Lithium (Li) extraction from salt-lake brines has become a central route for sustaining the clean-energy transition because hard-rock mining incurs high energy and environmental costs, whereas recycling remains limited. This review provides a comprehensive evaluation of direct Li extraction technologies, covering nanofiltration (NF), solvent extraction, adsorption based on lithium-aluminum layered double hydroxides (Li/Al-LDHs) and manganese or titanium ion sieves, electrodialysis (ED) and bipolar membrane electrodialysis (BMED), and capacitive deionization (CDI).
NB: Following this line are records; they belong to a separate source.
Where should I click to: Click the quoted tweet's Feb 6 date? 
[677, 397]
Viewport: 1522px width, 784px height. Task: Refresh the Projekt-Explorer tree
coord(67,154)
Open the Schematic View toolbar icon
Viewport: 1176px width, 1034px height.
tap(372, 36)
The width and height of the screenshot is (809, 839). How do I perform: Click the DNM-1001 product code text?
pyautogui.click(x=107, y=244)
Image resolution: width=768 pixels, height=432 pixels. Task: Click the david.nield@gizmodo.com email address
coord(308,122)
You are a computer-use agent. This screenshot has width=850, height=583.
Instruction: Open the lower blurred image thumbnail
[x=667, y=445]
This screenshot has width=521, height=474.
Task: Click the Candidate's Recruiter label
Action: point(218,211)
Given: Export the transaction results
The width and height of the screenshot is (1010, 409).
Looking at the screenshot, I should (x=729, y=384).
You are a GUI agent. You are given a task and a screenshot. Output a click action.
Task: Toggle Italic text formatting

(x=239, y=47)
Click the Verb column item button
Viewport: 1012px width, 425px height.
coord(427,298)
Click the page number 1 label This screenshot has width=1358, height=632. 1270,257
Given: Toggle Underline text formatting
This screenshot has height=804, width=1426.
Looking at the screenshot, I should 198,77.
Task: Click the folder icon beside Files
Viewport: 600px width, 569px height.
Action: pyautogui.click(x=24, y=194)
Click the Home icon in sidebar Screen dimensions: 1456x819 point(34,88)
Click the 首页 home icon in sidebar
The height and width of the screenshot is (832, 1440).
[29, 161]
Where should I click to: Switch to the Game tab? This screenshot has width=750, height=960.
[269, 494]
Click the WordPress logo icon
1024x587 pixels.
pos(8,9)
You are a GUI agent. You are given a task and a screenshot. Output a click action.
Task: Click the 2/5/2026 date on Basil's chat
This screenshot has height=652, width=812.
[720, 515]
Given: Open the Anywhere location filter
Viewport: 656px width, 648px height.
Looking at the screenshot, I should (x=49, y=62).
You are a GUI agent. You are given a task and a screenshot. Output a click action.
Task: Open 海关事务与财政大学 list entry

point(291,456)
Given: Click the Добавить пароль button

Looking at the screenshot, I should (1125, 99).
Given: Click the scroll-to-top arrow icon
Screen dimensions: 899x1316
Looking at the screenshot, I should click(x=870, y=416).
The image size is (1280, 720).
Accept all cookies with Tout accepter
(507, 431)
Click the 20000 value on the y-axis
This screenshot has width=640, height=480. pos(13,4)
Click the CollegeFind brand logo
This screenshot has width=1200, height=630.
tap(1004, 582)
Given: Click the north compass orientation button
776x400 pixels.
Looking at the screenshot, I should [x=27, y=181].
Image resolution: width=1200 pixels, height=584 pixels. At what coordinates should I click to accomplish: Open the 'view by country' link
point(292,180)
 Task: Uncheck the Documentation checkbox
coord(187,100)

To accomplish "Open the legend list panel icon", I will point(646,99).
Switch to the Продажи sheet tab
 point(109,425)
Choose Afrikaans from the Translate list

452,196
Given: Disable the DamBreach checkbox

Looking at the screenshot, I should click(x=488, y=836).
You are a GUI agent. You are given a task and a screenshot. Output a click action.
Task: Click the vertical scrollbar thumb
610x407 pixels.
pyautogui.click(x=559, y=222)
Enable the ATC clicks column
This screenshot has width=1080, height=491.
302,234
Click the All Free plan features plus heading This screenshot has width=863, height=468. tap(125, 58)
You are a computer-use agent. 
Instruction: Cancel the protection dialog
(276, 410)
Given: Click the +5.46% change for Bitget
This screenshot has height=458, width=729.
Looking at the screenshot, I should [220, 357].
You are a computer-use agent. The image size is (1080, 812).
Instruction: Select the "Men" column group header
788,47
Each technology is analyzed in relation to the characteristics of the brine, including magnesium to lithium ratio (MLR), salinity, and coexisting ion composition. The discussion highlights key technological advances such as the use of ionic liquids and deep eutectic solvents, the development of ultrathin polyamide (PA) separation layers, and the incorporation of Li intercalation materials into CDI systems. Among these, CDI and adsorption currently provide the most practical solutions for high magnesium (Mg) brines, while solvent extraction and electrochemical routes show strong potential for lower specific energy consumption per unit of Li produced and more energy-efficient operation. Remaining challenges include validation using natural brines, integration of extraction and regeneration processes, and resource circularity through by-product utilization. By combining mechanistic insights with process level understanding, this review establishes a framework for supporting research and industrial practice toward a stable and environmentally responsible Li supply chain.